La Nasa ha scelto la compagnia Blue Origin per sviluppare un secondo sistema di atterraggio per il trasporto di astronauti sulla Luna in alternativa a quello già commissionato alla SpaceX di Elon Musk, con l’obiettivo di aumentare la concorrenza, ridurre i costi e garantirsi allunaggi regolari. 
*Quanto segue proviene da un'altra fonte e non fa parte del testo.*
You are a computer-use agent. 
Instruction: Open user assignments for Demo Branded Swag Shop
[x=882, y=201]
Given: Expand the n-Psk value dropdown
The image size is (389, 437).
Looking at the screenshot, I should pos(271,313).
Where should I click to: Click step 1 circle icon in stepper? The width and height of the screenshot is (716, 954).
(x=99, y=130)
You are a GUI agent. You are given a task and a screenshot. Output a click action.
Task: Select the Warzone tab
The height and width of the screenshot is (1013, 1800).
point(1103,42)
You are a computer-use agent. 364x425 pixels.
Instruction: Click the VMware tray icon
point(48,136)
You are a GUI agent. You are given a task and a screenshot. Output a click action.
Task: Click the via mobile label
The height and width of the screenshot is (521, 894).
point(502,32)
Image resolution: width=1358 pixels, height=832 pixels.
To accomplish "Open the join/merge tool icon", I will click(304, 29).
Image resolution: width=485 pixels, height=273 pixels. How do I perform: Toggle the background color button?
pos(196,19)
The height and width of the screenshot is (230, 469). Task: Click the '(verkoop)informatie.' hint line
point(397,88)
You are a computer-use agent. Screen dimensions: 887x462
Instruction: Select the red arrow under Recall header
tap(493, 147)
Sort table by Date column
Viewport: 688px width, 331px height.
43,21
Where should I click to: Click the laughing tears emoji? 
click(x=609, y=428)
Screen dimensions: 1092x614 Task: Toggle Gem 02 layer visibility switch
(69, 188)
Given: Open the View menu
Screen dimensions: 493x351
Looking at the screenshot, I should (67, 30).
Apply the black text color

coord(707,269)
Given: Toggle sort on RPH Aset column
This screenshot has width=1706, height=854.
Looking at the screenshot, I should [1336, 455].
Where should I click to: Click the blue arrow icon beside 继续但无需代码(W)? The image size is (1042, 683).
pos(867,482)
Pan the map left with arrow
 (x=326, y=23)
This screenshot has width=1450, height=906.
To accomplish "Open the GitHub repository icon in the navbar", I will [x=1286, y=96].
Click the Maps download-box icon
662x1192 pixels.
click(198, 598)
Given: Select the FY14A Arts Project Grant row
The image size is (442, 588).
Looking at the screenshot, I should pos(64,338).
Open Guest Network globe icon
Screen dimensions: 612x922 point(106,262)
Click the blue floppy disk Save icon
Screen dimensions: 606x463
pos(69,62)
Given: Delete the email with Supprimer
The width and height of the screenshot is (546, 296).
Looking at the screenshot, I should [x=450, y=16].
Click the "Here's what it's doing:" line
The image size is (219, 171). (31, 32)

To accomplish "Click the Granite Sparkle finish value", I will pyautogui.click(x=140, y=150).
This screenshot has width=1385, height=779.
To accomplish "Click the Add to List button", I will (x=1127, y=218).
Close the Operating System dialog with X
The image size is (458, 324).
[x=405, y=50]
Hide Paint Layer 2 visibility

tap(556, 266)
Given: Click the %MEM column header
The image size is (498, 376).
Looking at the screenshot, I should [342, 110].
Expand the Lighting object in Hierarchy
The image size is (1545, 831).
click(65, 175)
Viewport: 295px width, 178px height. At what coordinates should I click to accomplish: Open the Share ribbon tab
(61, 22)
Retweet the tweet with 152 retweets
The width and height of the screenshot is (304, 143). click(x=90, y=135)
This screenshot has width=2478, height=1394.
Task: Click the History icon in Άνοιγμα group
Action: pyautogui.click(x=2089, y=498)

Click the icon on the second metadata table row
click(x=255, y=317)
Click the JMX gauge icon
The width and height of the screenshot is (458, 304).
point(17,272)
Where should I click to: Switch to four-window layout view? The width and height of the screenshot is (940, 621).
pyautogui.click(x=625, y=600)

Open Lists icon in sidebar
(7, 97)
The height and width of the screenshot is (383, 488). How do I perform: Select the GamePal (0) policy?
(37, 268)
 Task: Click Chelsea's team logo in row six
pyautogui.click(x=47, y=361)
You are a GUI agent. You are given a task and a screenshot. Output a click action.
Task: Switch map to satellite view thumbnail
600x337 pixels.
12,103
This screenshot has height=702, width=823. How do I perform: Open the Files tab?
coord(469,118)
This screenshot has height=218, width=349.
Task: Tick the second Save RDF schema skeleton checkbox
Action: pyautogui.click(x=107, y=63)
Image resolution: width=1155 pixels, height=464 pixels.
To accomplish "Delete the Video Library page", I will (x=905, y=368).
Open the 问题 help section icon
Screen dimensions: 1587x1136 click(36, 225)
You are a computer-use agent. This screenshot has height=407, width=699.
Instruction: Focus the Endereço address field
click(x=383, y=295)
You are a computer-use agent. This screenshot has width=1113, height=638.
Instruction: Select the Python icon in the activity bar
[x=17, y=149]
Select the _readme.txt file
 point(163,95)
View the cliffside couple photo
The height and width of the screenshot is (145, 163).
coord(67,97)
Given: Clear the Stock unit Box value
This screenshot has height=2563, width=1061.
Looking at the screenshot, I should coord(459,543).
Il contratto da 3,4 miliardi di dollari prevede lo sviluppo e il collaudo di un lander denominato Blue Moon che nell’ambito della missione Artemis V dovrà fare da navetta per il trasporto degli astronauti tra la stazione orbitante Gateway e la superficie lunare. 

Apripista per Marte

Siamo in un’età d’oro del volo umano nello Spazio, reso possibile dalle partnership commerciali e internazionali della Nasa”, ha affermato il capo dell’agenzia spaziale statunitense Bill Nelson durante la conferenza stampa in cui è stato dato l’annuncio. “Insieme stiamo facendo un investimento nell’infrastruttura che aprirà la strada allo sbarco dei primi astronauti su Marte”. 

La mssione Artemis V

Per la missione Artemis V, il razzo Sls della Nasa lancerà quattro astronauti in orbita lunare a bordo della navetta Orion. Una volta che il veicolo sarà agganciato al Gateway, due astronauti si trasferiranno al sistema di atterraggio di Blue Origin per un viaggio di circa una settimana nella regione del Polo Sud lunare, dove condurranno attività scientifiche ed esplorative. La Nasa aveva precedentemente incaricato SpaceX di sviluppare un primo sistema di atterraggio umano per la missione Artemis III e di evolvere il suo progetto in modo da soddisfare i requisiti per Artemis IV. 

Una nuova economia lunare

“Avere due distinti progetti di lander lunari, con approcci diversi nel modo in cui soddisfano le esigenze di missione della Nasa, fornisce maggiore robustezza e garantisce una cadenza regolare degli allunaggi”, ha affermato Lisa Watson-Morgan, manager del Programma per i sistemi di atterraggio umano presso il Marshall Space Flight Center della Nasa ad Huntsville (Alabama). Ha aggiunto: “Questo approccio competitivo guida l’innovazione, riduce i costi e investe in capacità commerciali per far crescere le opportunità di business che possono servire altri clienti e promuovere un’economia lunare”.